Exercise »
Within the entries below, find each line containing the word "computer" and copy it.

------ Records provided ------

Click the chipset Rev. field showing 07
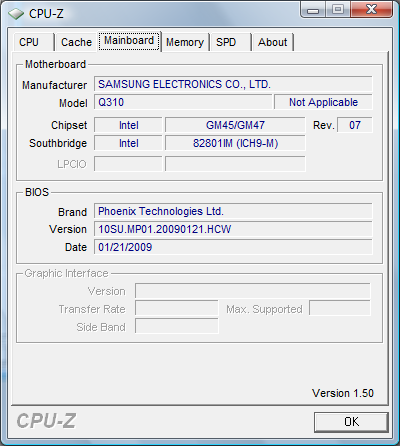Screen dimensions: 400x446 click(355, 125)
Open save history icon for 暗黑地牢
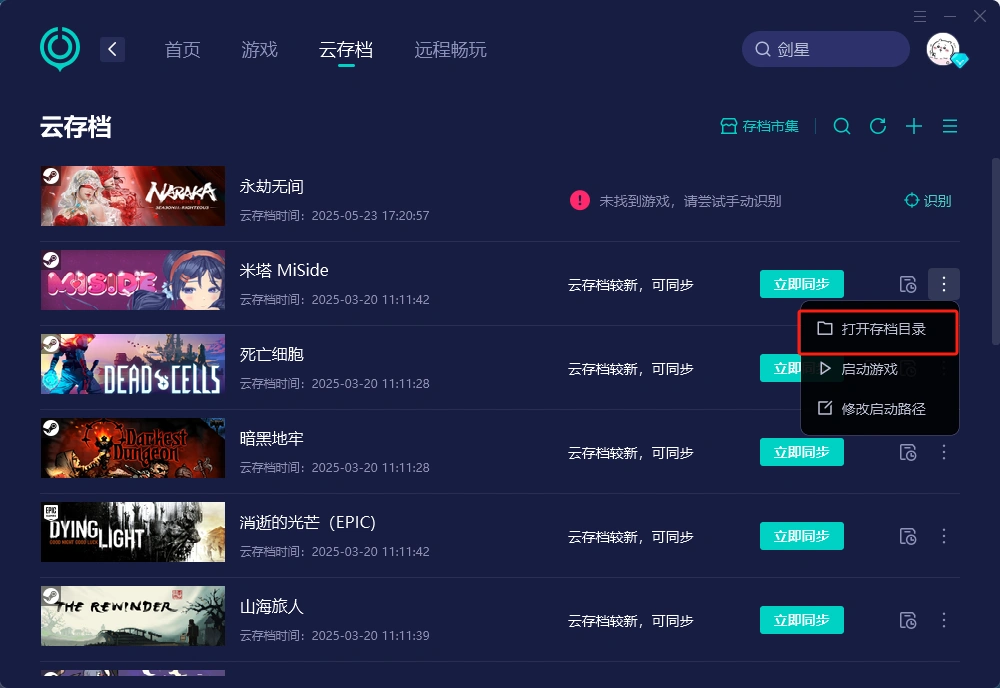This screenshot has height=688, width=1000. click(x=908, y=453)
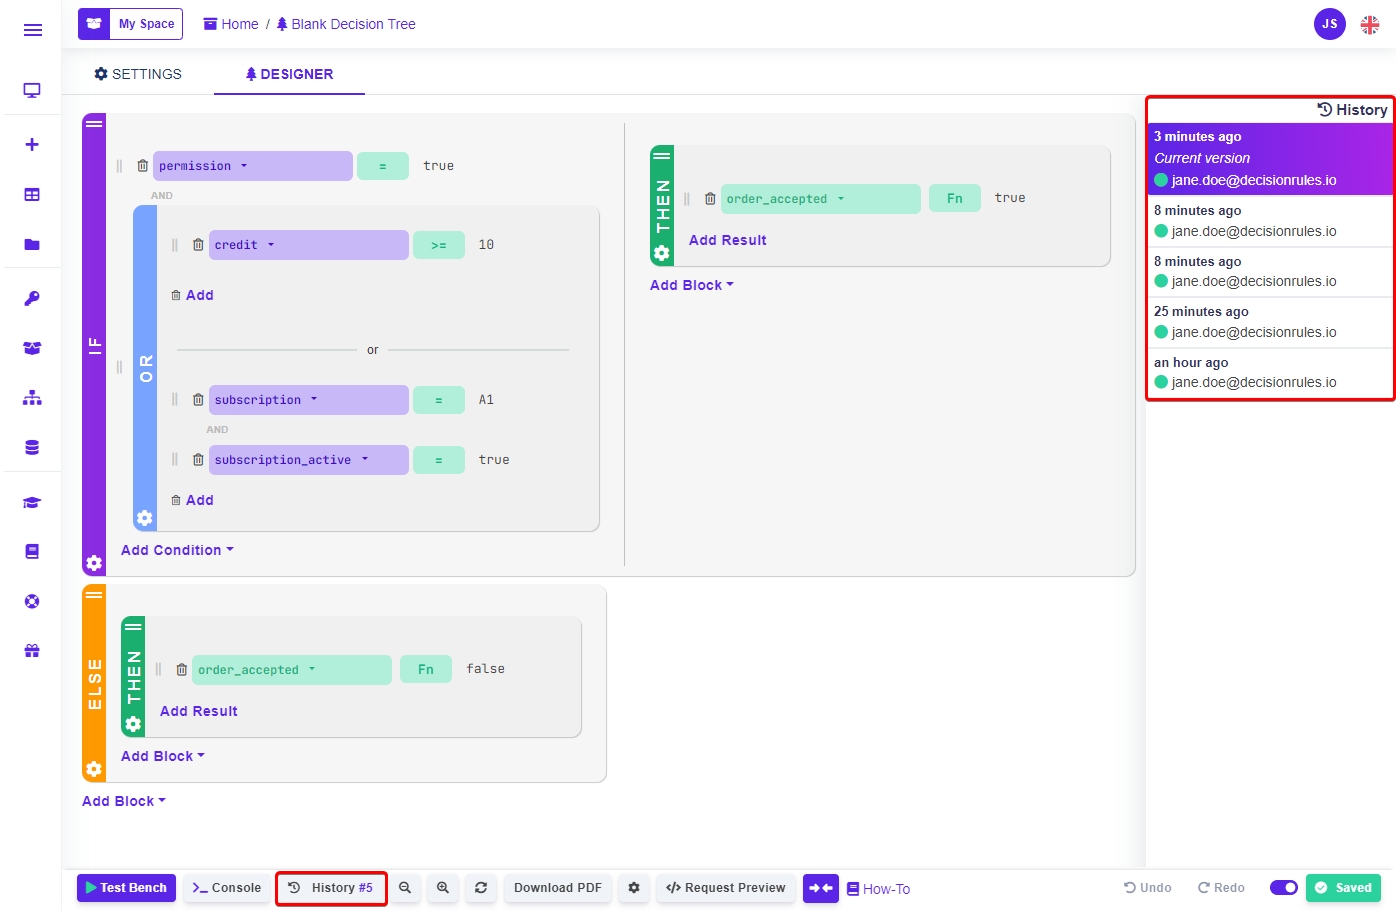This screenshot has height=911, width=1396.
Task: Open the IF block gear settings
Action: (x=94, y=563)
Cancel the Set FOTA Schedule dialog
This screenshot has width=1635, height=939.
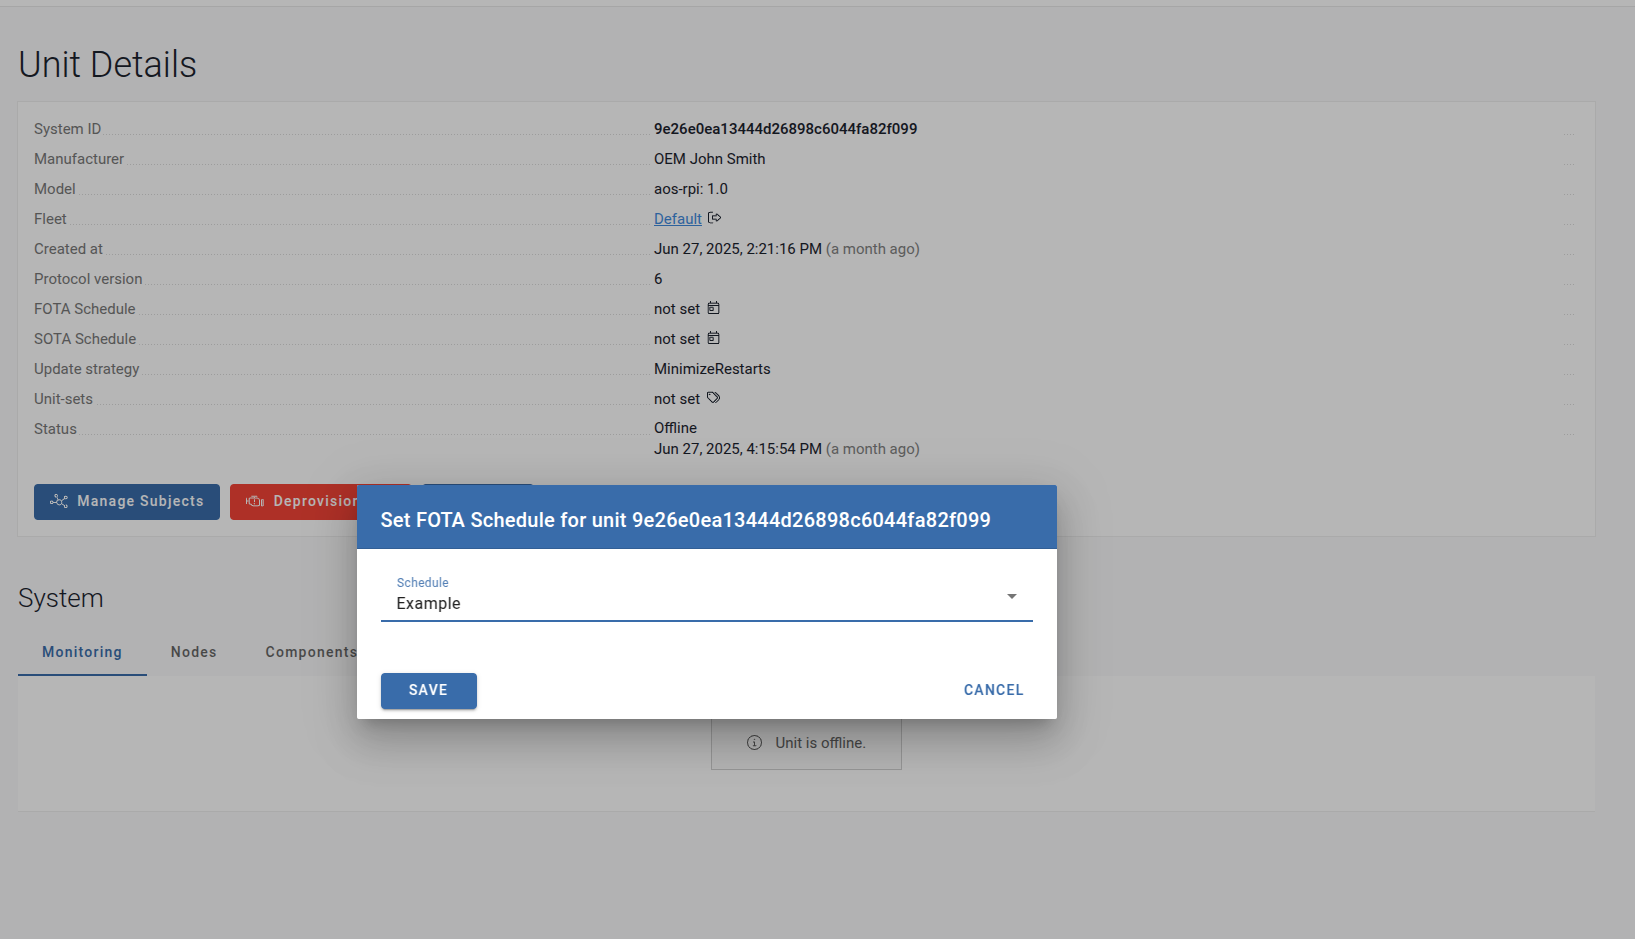click(x=993, y=690)
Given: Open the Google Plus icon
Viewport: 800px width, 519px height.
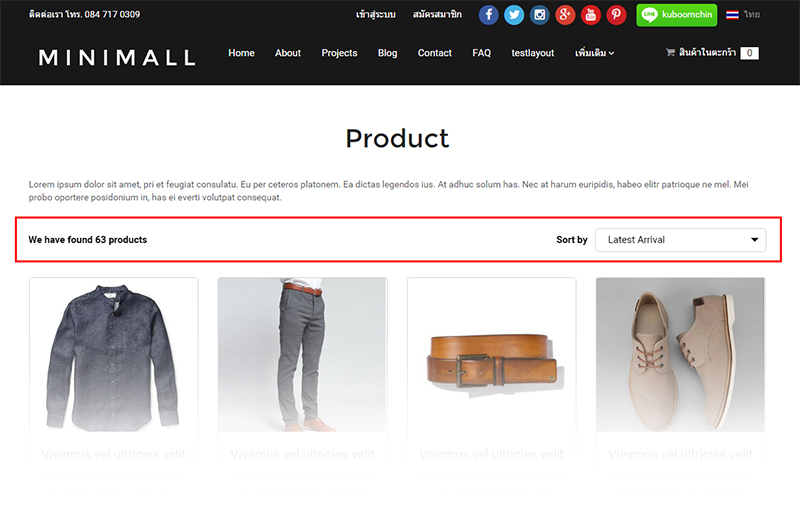Looking at the screenshot, I should pos(565,15).
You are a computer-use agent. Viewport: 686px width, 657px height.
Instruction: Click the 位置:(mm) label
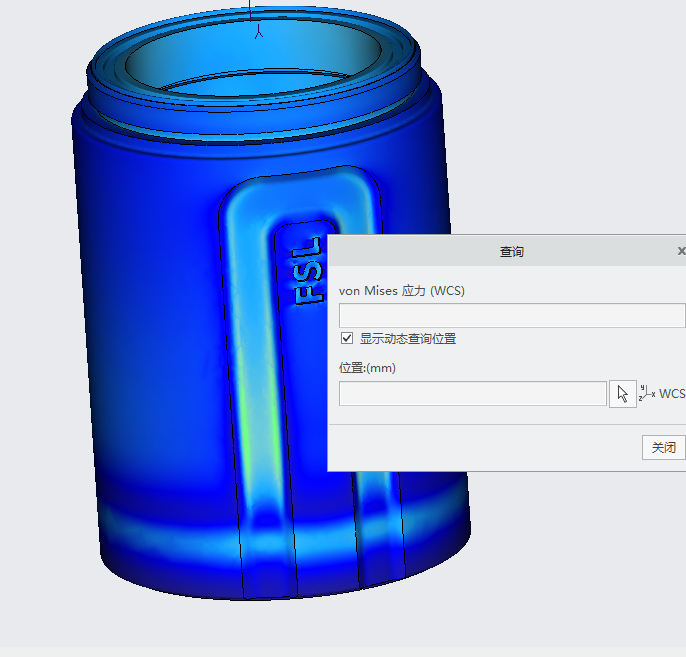click(x=367, y=368)
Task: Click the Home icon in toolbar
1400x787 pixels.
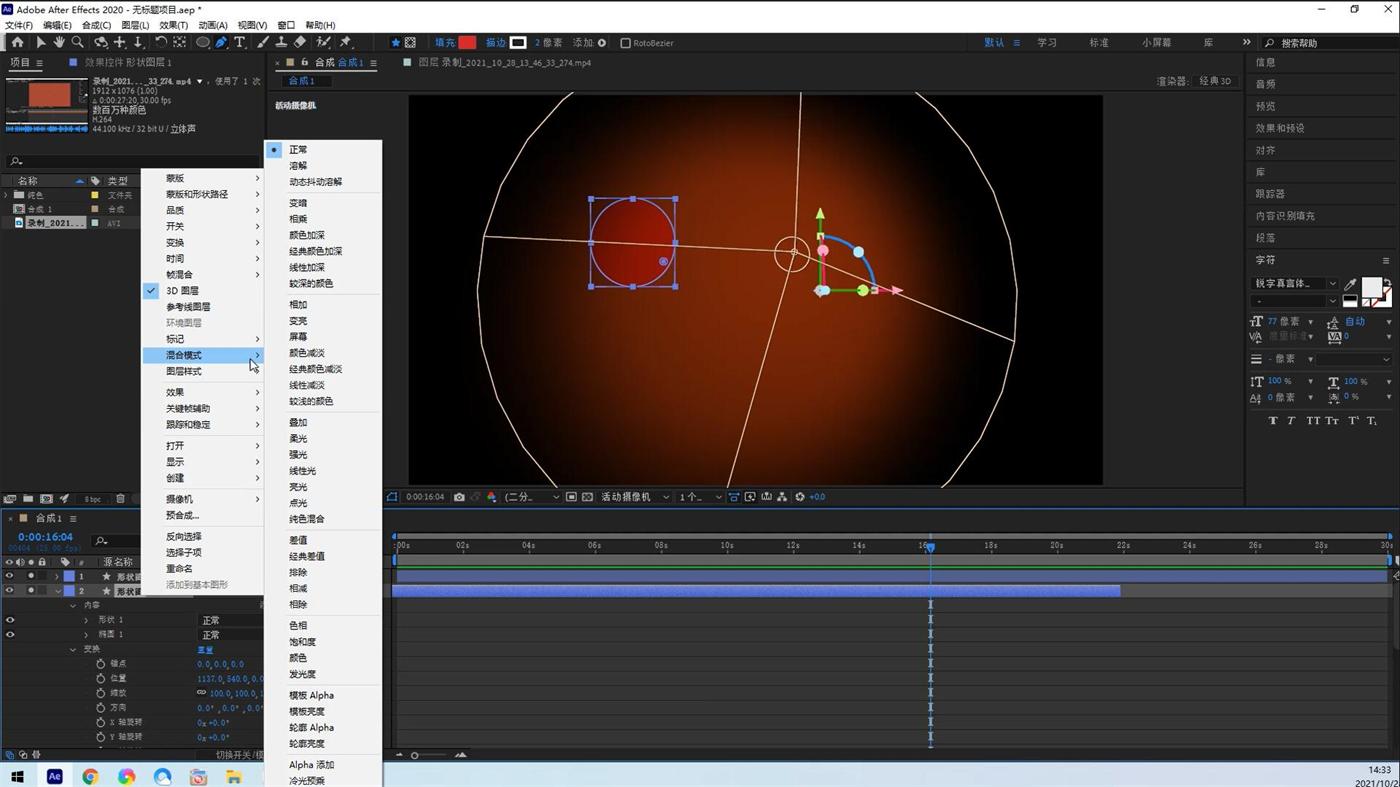Action: 17,43
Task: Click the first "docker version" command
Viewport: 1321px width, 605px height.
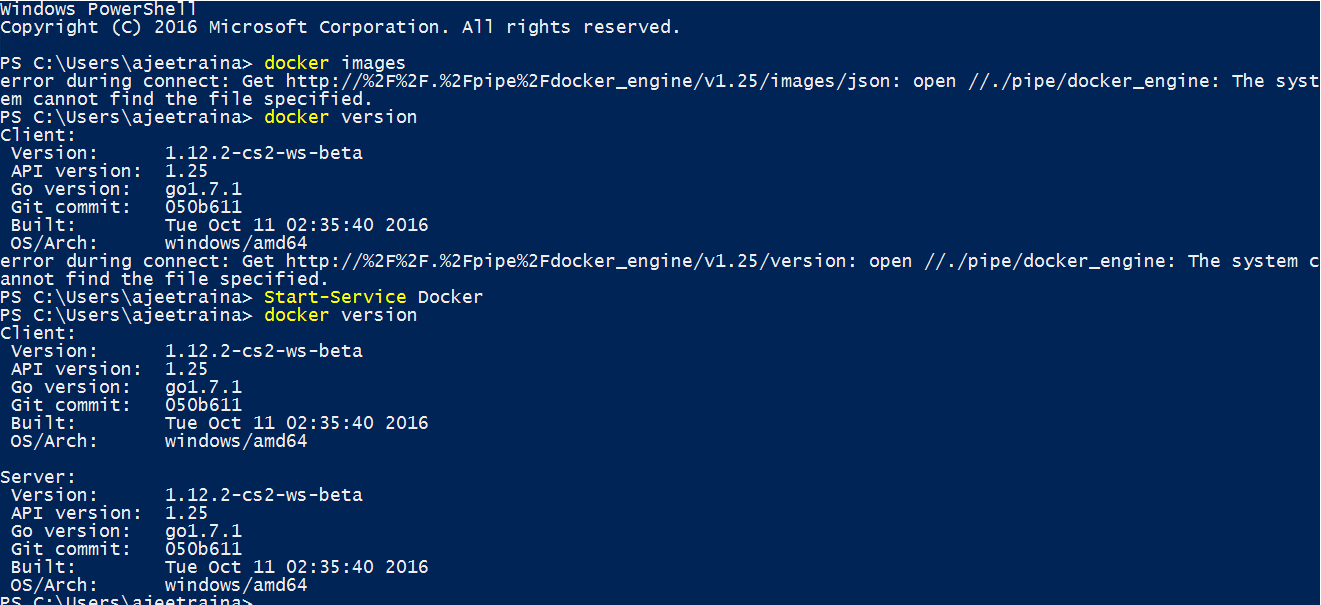Action: coord(340,117)
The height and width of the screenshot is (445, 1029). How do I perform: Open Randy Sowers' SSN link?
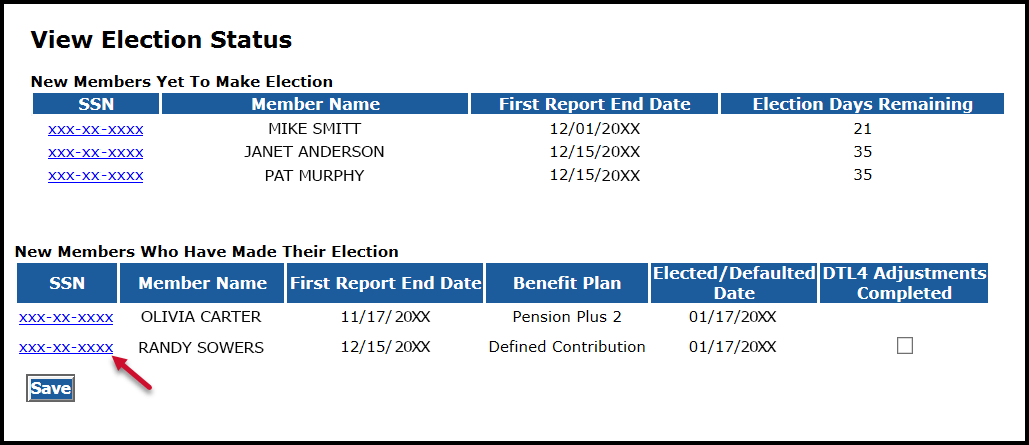click(x=66, y=347)
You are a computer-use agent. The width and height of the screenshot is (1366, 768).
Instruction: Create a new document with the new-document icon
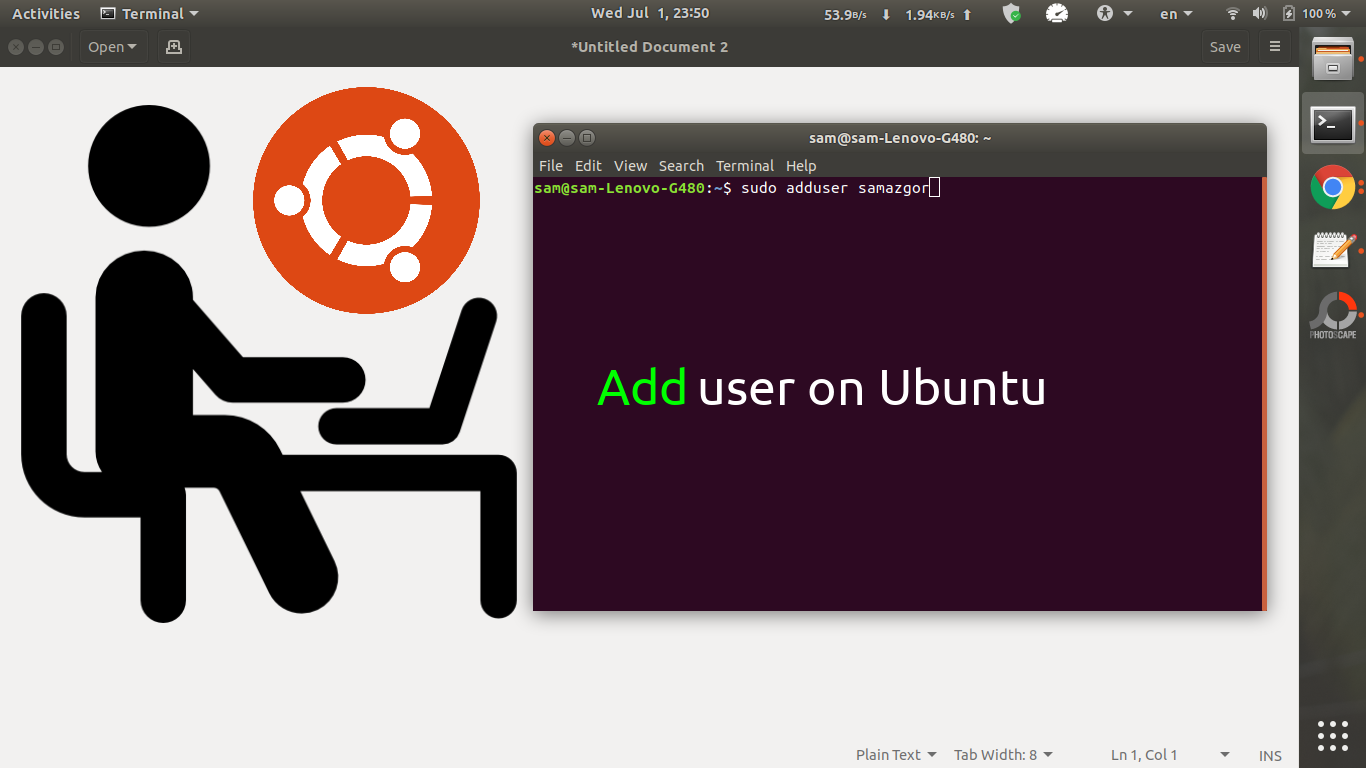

------

Answer box »
You are a computer-use agent. Viewport: 686px width, 657px height.
You are a computer-use agent. The width and height of the screenshot is (1366, 768).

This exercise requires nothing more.